Contre toute attente, l’enquête policière sur le meurtre de Vanessa Lagesse a été relancée le 28 décembre 2010 lorsque la police est venue de l’avant avec de nouvelles preuves scientifiques. Maigrot a à nouveau été arrêté quelques mois plus tard, soit le 23 mai 2011, et a continué de rejeter les accusations portées contre lui. Il a retrouvé la liberté conditionnelle 10 jours plus tard. Le 18 mai 2012, la police a logé une nouvelle accusation formelle de manslaughter contre lui aux Assises. Le procès devait être présidé par le juge Prithviraj Fekna mais il n’a jamais pu démarrer celui-ci en raison de plusieurs motions soulevées par la suite.

 

Le 5 septembre 2019, le procès de Maigrot a redémarré à zéro aux Assises suite au décès du juge Fekna. C’est le juge Benjamin Marie Joseph qui avait hérité du dossier. Toutefois, l’affaire n’a finalement jamais pu être entendue aux Assises. Le 9 février 2022, elle a connu un autre rebondissement lorsque le DPP d’alors a déposé une «discontinuance of proceedings». Quelques jours plus tard, soit le 22 février, le DPP a institué un nouveau procès aux Assises contre l’homme d’affaires en se basant sur les nouvelles preuves scientifiques de la police.

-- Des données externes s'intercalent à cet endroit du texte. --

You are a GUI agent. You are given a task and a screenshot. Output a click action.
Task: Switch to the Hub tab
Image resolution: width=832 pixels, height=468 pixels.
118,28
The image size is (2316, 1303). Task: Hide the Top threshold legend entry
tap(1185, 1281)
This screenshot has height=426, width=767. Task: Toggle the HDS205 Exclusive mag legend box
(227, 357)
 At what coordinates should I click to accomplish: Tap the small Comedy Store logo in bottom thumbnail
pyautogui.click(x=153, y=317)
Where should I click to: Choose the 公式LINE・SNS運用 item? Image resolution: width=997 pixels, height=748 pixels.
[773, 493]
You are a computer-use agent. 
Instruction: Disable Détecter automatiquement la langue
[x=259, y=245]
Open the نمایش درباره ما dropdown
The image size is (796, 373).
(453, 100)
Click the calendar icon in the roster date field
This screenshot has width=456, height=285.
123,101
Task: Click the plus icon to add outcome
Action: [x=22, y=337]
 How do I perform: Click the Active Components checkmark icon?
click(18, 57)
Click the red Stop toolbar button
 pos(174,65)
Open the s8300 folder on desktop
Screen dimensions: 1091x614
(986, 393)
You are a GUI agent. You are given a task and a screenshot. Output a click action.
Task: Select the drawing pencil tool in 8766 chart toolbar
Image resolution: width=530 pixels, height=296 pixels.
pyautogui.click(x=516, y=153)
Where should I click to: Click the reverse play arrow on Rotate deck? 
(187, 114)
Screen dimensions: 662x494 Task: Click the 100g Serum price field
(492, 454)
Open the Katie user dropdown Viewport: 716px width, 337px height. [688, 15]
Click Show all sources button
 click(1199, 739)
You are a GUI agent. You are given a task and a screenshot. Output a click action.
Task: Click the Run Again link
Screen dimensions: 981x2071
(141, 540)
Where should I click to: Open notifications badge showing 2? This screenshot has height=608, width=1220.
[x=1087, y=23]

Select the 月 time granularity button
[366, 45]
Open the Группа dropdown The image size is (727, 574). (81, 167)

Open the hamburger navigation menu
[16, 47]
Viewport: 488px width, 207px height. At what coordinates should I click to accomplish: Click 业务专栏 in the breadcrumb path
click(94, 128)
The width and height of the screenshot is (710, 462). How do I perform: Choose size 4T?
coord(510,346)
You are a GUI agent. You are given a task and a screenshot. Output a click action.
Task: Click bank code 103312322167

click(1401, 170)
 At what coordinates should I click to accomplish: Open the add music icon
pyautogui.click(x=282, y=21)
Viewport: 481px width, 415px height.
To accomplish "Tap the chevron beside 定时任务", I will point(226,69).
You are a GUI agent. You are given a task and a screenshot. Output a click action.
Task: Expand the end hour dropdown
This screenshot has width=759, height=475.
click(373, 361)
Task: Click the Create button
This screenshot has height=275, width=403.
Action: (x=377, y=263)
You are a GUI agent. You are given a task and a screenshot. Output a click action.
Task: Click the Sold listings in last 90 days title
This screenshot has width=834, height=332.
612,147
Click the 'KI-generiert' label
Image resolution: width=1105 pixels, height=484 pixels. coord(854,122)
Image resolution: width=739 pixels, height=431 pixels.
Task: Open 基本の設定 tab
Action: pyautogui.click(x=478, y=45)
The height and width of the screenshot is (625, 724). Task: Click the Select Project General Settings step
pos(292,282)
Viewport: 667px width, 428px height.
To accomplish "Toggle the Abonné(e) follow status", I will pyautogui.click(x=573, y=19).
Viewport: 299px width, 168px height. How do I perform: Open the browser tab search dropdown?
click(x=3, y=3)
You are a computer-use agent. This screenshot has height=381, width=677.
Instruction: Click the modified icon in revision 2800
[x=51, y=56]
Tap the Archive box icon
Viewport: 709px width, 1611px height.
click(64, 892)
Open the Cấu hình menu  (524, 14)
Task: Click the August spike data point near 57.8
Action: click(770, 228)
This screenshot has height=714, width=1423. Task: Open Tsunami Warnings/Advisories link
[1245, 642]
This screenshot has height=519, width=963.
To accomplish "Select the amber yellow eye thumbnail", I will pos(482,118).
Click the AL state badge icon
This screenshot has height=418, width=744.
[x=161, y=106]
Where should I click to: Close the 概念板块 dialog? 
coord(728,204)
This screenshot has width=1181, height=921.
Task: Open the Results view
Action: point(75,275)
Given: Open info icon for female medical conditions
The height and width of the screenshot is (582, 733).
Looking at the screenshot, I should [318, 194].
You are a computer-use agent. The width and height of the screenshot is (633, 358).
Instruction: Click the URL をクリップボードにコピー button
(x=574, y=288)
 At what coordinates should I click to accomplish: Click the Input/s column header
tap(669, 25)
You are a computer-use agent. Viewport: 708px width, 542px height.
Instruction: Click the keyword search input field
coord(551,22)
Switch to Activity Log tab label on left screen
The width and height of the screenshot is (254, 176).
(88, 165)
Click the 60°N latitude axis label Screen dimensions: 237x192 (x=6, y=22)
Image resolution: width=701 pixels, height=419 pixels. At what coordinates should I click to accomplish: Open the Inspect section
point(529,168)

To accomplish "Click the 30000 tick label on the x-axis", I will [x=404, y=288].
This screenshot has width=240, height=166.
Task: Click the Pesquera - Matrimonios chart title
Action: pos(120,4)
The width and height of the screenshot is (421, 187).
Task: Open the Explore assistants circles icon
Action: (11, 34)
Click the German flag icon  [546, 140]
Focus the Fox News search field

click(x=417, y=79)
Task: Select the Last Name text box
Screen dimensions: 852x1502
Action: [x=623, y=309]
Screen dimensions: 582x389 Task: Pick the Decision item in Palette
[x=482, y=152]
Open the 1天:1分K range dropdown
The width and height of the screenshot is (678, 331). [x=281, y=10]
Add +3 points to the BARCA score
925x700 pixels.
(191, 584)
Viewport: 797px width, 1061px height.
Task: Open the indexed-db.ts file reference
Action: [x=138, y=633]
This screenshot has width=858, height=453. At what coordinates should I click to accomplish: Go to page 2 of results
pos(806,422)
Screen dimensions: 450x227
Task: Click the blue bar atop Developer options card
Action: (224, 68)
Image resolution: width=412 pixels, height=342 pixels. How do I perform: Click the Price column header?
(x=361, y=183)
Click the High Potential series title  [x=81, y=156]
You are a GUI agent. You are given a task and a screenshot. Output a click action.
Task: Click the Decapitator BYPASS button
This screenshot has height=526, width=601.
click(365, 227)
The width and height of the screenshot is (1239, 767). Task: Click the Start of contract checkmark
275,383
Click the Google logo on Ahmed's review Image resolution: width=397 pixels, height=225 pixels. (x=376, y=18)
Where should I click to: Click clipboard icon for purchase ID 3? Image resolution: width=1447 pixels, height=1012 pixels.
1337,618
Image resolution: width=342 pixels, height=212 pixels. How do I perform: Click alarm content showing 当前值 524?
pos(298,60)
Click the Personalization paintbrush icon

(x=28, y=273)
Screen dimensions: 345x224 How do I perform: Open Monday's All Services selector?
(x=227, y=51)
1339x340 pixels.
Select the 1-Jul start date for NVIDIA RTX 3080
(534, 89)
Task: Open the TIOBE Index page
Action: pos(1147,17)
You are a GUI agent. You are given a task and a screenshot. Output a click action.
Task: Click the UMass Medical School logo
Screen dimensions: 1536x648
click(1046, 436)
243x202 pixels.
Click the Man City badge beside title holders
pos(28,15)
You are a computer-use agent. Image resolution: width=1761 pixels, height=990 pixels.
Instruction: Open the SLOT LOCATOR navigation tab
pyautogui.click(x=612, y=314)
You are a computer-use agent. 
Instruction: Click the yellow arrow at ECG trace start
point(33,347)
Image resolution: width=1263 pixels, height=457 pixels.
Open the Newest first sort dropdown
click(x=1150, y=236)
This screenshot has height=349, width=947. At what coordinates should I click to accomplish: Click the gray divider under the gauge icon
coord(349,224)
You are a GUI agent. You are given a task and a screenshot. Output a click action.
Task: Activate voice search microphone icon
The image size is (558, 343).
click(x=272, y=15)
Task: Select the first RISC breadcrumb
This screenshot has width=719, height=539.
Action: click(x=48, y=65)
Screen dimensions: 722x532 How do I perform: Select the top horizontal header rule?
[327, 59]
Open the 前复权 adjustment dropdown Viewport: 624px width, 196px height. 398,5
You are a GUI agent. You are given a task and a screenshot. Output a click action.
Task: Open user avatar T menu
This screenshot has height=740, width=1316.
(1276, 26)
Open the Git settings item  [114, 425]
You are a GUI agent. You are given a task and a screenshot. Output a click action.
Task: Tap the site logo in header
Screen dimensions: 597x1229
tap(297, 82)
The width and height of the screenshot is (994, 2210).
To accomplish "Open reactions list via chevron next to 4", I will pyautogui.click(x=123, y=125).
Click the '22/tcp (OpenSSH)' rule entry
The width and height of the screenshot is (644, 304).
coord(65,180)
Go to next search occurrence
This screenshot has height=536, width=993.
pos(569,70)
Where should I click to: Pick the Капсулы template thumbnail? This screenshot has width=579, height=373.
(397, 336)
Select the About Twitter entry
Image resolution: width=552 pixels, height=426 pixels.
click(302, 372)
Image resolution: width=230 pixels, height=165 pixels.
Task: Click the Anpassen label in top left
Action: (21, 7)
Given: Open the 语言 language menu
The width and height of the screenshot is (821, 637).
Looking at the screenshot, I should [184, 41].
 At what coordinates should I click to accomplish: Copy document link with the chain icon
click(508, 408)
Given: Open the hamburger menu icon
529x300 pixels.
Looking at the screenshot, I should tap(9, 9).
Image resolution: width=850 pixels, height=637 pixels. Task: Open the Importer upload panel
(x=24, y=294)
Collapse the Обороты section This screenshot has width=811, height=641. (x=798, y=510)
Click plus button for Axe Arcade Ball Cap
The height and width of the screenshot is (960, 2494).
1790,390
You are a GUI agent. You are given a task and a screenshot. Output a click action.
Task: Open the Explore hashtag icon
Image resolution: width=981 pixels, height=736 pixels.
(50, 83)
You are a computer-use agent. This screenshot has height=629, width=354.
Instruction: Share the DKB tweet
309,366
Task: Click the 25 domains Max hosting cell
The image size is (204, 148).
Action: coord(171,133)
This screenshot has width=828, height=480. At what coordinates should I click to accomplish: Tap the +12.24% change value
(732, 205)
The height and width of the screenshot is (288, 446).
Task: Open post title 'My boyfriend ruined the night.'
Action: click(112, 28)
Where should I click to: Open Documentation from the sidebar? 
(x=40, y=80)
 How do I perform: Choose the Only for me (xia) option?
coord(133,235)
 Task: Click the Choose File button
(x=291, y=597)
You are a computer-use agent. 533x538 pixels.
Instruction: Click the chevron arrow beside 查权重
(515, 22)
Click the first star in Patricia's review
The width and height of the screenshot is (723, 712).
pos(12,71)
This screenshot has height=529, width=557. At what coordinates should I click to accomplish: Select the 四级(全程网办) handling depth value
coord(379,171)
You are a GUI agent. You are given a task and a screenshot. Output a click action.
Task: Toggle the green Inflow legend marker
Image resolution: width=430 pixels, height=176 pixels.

Le 23 octobre 2023, Maigrot a une fois de plus plaidé non-coupable. On lui a alors fait comprendre que la Cour d’assises allait écouter l’affaire du 20 mai au 28 juin 2024. «Il n’y a pas de direct evidence contre mon client», a déclaré Gavin Glover dans son opening speech. L’entourage de l’accusé semble être du même avis. «C’est un procès de la honte où la police a obtenu des aveux sous la torture», martèle notre interlocuteur.

 

Dans le présent procès aux Assises, la poursuite, représentée par Me Darshana Gayan, Senior Assistant au bureau du DPP, confirme que l’ADN de l’homme d’affaires a été retrouvé sur les lieux du drame. «La famille est dégoûtée. Bernard Maigrot fait régulièrement le va-et-vient entre Maurice et la France où son épouse Isabelle est en soin pour un cancer depuis quelque temps. Elle est pratiquement handicapée à cause de sa maladie. À chaque fois, Bernard Maigrot doit demander la permission du judiciaire pour pouvoir quitter le pays et aller rendre visite à son épouse. Il a toujours respecté ses engagements. Il rentre au pays à la date indiquée. N’est-ce pas là une belle preuve de son innocence alors qu’il aurait bien pu prendre la fuite à chaque fois pour échapper à la justice ?» précise ce proche des Lagesse et des Maigrot qui dit ne vouloir qu’une chose : que justice soit faite dans cette affaire.